Sunday, February 15, 2009

Great book on Meditation!

I just got this book on meditation and so far it is amazing! I couldn't stop reading chapter 1; it was the smoothest and fastest read ever. Some of the concepts and explanations on life are so deep that they are beyond my understanding.

This book focuses on the breathing meditation that comes from South and South East Asia. Everything in this book is tied into Buddhism and I am very excited to read it because I have a very profound view of Buddha.

If you're interested in meditation, mos def pick this up! Mindfulness in Plain English

I wanna add a couple more things. The author must've had a lot of experience living in America because he talks about a lot of issues we as society go through and how meditation relates to them.

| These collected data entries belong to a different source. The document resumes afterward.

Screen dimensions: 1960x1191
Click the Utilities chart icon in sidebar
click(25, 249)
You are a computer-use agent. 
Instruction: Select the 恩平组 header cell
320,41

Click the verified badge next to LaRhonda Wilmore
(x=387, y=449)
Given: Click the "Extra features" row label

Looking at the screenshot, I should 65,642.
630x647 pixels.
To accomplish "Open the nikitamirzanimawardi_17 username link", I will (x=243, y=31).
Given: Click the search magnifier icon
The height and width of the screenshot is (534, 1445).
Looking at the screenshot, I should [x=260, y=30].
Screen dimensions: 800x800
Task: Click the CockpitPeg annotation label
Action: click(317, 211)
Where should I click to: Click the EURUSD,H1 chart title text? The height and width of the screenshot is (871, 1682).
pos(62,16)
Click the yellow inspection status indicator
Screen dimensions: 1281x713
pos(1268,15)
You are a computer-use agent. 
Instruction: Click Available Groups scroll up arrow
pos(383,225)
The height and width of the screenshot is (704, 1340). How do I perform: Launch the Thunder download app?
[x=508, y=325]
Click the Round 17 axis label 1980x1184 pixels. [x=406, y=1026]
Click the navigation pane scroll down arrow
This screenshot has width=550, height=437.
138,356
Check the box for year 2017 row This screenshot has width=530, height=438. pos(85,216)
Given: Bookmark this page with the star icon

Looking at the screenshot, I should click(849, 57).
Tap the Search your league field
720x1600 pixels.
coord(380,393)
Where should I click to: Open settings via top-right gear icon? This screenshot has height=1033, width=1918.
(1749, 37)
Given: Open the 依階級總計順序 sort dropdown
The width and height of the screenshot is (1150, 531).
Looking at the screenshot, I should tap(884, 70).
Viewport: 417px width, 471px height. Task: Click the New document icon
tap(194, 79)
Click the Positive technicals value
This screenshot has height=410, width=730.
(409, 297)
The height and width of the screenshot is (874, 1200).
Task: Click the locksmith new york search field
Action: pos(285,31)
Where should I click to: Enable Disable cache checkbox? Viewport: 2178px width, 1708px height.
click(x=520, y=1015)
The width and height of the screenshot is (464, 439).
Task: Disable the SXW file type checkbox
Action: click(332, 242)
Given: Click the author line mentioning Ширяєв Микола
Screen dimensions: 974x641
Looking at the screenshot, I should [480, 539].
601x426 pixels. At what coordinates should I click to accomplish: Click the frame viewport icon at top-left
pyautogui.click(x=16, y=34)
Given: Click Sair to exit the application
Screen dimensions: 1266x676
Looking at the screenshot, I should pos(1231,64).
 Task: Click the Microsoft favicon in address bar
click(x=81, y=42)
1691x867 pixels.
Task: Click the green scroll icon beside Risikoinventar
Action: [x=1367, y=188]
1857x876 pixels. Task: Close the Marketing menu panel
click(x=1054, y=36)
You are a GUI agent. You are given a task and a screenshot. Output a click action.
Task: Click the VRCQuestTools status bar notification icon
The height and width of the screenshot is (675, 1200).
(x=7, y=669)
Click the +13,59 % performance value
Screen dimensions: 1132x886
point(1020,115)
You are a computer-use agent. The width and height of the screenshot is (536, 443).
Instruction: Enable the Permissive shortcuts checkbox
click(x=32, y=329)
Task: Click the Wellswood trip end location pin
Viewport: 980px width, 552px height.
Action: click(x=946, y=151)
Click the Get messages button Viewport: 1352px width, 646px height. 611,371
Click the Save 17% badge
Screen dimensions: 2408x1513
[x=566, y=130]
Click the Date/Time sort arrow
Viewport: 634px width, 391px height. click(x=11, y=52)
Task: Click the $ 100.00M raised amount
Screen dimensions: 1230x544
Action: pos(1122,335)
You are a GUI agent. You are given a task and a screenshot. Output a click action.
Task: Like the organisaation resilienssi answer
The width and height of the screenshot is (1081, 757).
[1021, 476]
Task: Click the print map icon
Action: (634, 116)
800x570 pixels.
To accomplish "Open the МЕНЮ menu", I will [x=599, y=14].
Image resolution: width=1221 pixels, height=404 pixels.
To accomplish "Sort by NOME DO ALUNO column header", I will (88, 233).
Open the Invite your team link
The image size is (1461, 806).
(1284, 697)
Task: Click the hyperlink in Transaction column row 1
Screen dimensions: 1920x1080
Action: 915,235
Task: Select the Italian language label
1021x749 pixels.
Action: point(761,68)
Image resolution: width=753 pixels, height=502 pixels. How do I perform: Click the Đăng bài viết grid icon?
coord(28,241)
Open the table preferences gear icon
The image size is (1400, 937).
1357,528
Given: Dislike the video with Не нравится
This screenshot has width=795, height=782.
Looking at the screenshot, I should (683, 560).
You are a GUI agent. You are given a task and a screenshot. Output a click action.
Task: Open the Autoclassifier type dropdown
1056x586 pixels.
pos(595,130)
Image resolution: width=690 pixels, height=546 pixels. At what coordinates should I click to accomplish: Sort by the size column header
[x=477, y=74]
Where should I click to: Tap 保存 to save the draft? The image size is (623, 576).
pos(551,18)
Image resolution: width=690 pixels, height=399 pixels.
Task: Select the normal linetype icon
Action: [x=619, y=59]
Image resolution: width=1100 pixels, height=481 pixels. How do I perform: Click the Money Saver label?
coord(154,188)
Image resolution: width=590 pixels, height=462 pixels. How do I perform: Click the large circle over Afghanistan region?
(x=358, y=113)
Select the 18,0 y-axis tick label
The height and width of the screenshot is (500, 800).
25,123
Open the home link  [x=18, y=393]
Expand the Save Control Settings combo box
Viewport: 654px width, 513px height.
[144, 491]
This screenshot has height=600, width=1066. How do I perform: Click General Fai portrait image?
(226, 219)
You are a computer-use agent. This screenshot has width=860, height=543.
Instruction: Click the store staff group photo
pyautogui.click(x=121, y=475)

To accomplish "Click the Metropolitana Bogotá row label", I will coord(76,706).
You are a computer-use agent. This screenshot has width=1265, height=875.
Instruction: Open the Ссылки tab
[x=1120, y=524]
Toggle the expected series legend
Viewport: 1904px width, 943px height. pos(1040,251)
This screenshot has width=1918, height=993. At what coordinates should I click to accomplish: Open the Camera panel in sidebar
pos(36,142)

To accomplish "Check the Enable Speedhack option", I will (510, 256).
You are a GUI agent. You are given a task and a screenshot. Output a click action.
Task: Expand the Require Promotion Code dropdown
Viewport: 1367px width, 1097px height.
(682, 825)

There is so much truth on what he is saying about the western culture we live in and the problems we all face as civilization living in our modern cities, that for a moment he made me forget im reading a book on meditation. And there is this other part where he was saying something like... you're happy one moment and life is great, you think to yourself this is it i've found what i was looking for. but then before you know the fun is over and you somehow sink back into the depth of your old ways of living and something is missing. This was so true for me after i took that workshop. OMG after the workshop i thought my life will never be the same and ill always be happy going to clubs talking to chicks and spreading the love. but after about a year things got stale and i slowly got back into my old ways of being a loner. I slowly stopped trying to talk to everybody being mr. social guy because i slowly realized it was never me to begin with. And looking back i understand why i changed back to my old ways. I don't know exactly if it was a good thing or a bad thing, but i do know this is exactly what the author was talking about. When i was being all happy talking to people deep inside something was missing. I couldn't figure out what it was but i was like... something aint right. And a lot of the times i was putting on a front like im this alpha "hey hey hey" guy so i stopped.

I just hope the rest of the book is going to be as good as chapter 1.